Остановившись на привал и сняв с себя вещмешки, солдаты видели, как замполит с неизменным посохом в руке уже вел беседу с начальником пункта снабжения. Казалось, только что замполит шел рядом с солдатами, на ходу проводил совещание с командирами, и все-таки каждый раз он каким-то непостижимым образом оказывался впереди и задолго до остальных появлялся на месте очередного привала.

- Поймите, товарищ замполит, - говорили ему на каждом пункте, - ведь солдаты все идут и идут. Будь у нас даже десять рук, и то не успели бы всем приготовить!

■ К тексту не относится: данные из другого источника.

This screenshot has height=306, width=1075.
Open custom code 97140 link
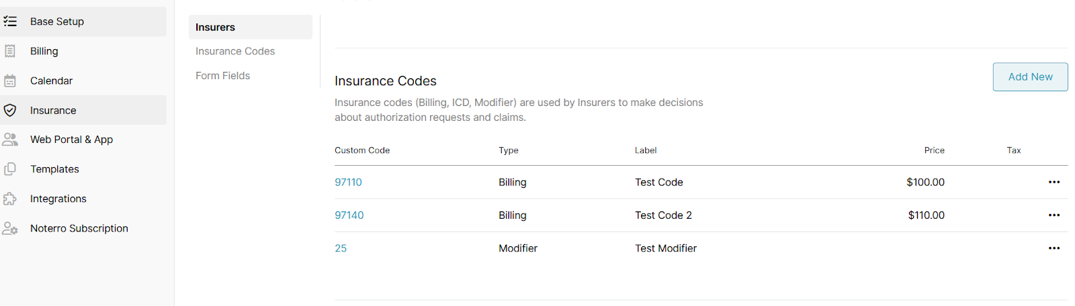coord(349,215)
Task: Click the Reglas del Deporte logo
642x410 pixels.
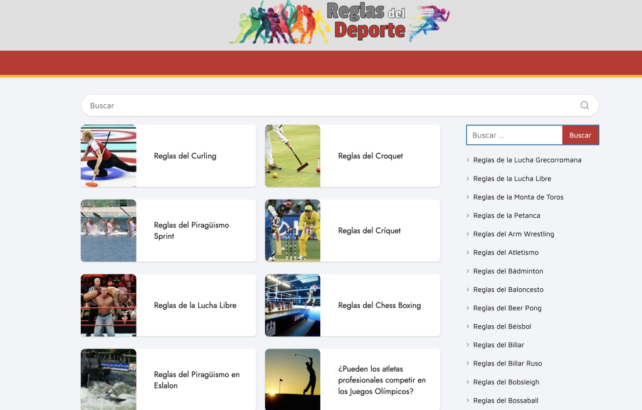Action: (339, 22)
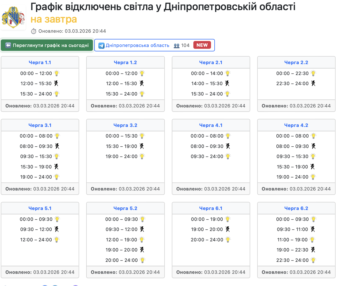Open the Черга 3.1 heading link
The height and width of the screenshot is (286, 354).
click(x=40, y=125)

- Знаю, знаю, товарищи, нелегко вам, - мягко улыбался Кинь. - Да ведь это должно вас только вдохновлять! Пусть эта дорога каждый день будет заполнена, как в праздник! Три или четыре года назад я тут проходил, так мы все вот в этом здании умещались. Вы, разумеется, не помните, сколько народу здесь прошло, а я очень хорошо помню. А теперь нас так много, что на привал приходится останавливаться на специально расчищенных полянах, да и тех не хватает. Так ведь радоваться этому надо, не так ли, друзья?!

Лицо начальника пункта светлело, и каждый думал о важности и значимости порученного ему дела. Кинь не курил, но в его пестрой холщовой сумке всегда были припасены сигареты. Начав пачку и широким жестом обнося всех, кто был на пункте, он обычно говорил:

- Из дому еще сигареты. Курите, угощайтесь, друзья. За наш общий марш!

В густом табачном дыму, заполнявшем все помещение пункта, Кинь начинал рассказывать про своих солдат, читал стихи о их героизме и подвигах тех, кто обслуживал армию во время нелегкого марша через древние джунгли. А потом, как по уговору, набегали с котелками и судками кашевары 5-го полка; после беседы Киня весь пункт снабжения, как бы очнувшись, с поспешностью принимался за работу, и скоро в котлах уже все кипело.